Сколь дивно! Источник жизни, Господа моего Матерь умерла. Надлежало, чтобы образованное из земли возвратилось в землю и затем переселилось на небо, приняв в земле дар чистейшей жизни через оставление в ней тела. Надлежало, чтобы плоть, оставив земную и неимеющую света отягченность смертности и сделавшись в горниле смерти нетленной и чистой, сияющей светом нетления, восстала от гроба.
Надлежало, чтобы Та, Которая странноприимствовала Бога Слова в чреве Своем, Сама поселилась в божественных скиниях Своего Сына; ибо если в Нем жилище всех радующихся, то где же [может быть] причина радости? Надлежало, чтобы Сохранивший в рождестве [Ее] девство нерушимым, соблюл и по смерти [Ее] тело нетленным. Всесвятое тело полагается во всеславном и дивном гробе; и оттуда на третий день возносится в небесные обители.

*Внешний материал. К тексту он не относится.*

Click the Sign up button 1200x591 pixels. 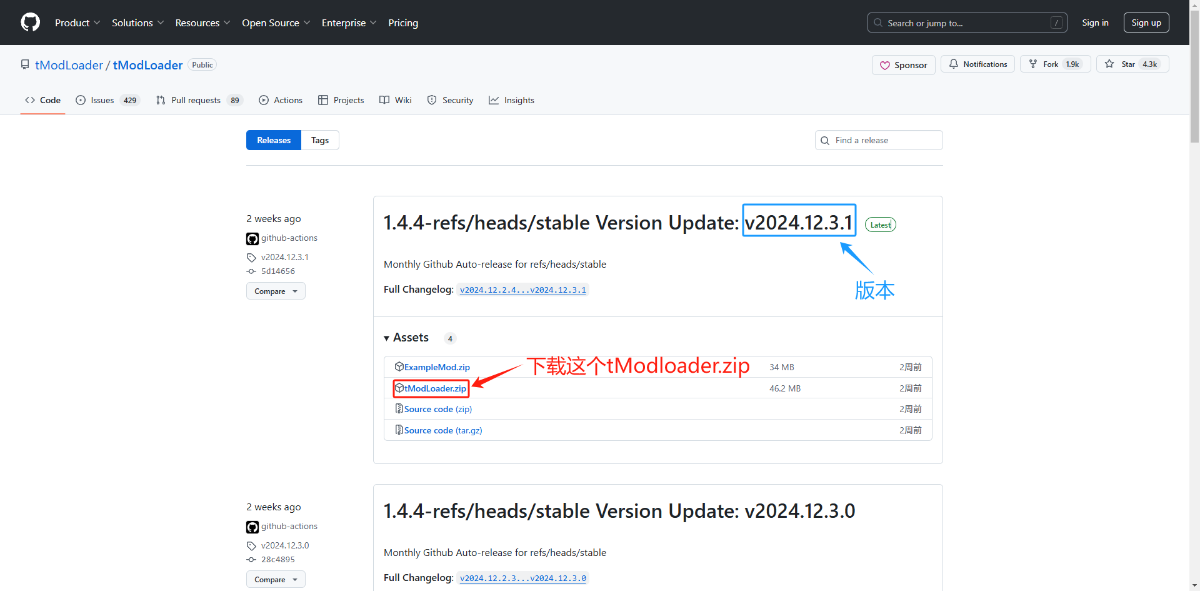pos(1146,22)
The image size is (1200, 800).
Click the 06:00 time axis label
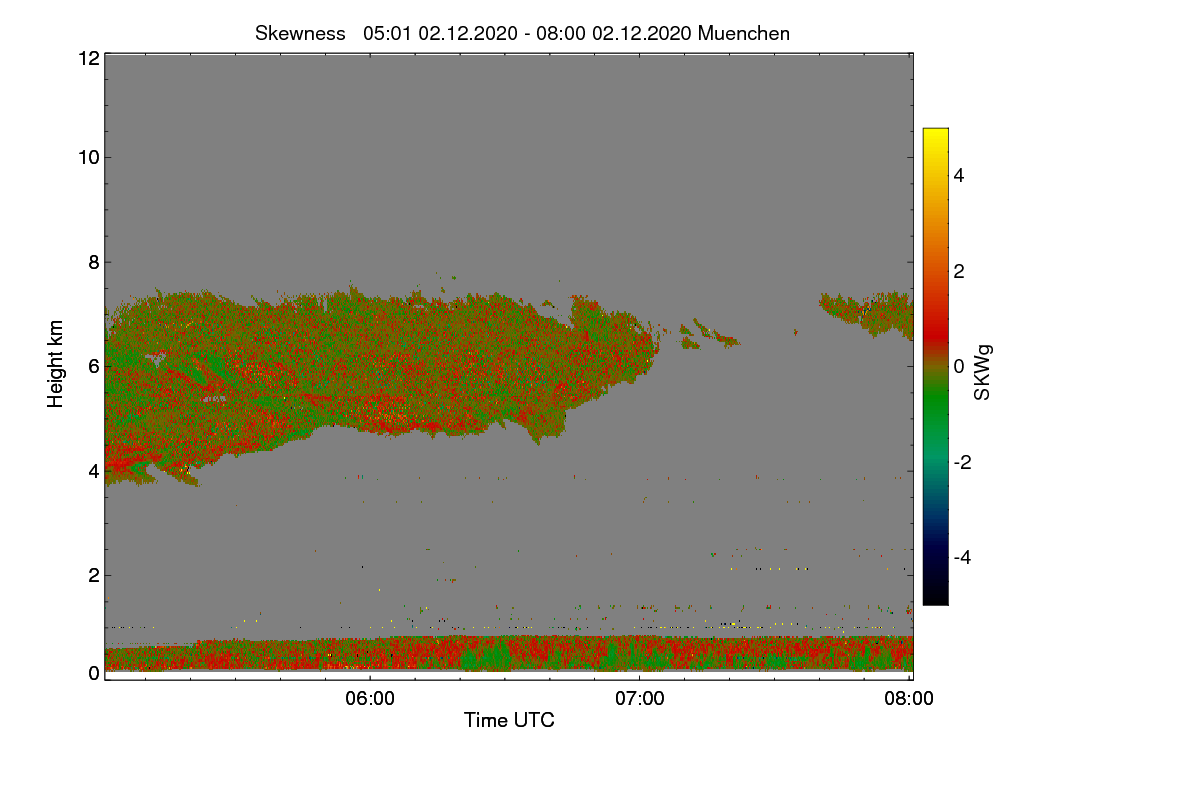point(369,700)
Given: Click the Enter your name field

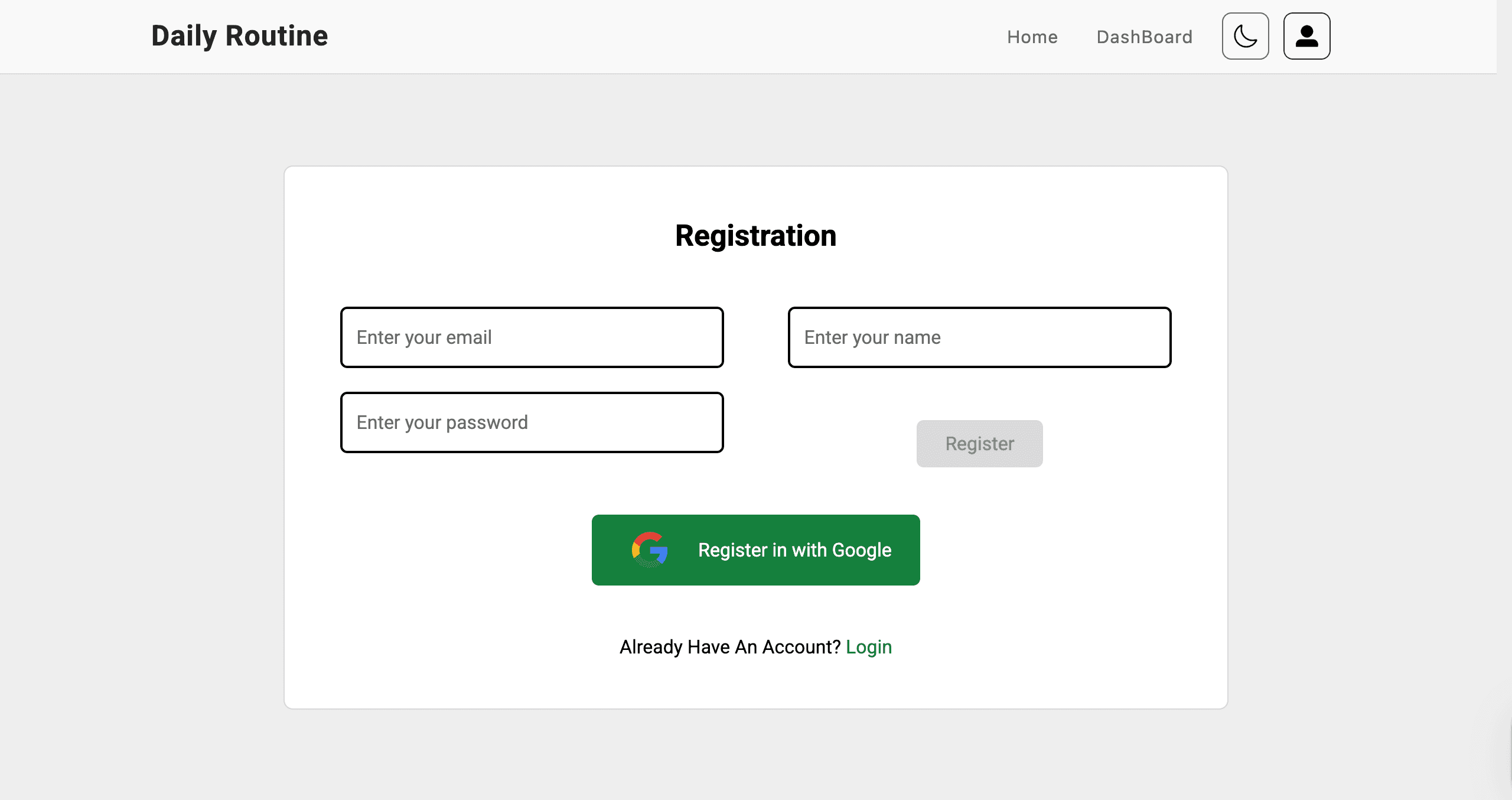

Она явила всем неизреченную бездну любви Божией к людям. Бог Слово и Господь Славы, благоволивший воплотиться по ипостаси и вочеловечиться от Нее и родиться по плоти, а после рождества сохранивший невредимым Ее девство, Сам благоволил и после отшествия Богоматери почтить Ее чистое и незапятнанное тело нетлением и перемещением прежде общего для всех воскресения. Сама Дева, и любит девство; обнимает мирное и кроткое помышление; любовь, милость и смирение охватывает руками, как своих кормилиц. Ложе божественного воплощения Слова упокоилось в преславном гробе как в опочивальне, откуда оно взошло в небесный брачный чертог. Гроб называешь ложем? Да, ложем а прекраснейшим всякого иного ложа. Это ложе способствует не плотскому соединении любящих земной любовью, но доставляет тем, которые пленены Духом, жизнь святых душ, предстояние пред Богом, лучшее и сладчайшее из всех благ. Этот гроб прекраснее Эдема. Этот гроб вознес от земли на небо смертное тело, а Эдем прародителя низвел с высоты на землю.
Радуйся, неисчерпаемое море радости!»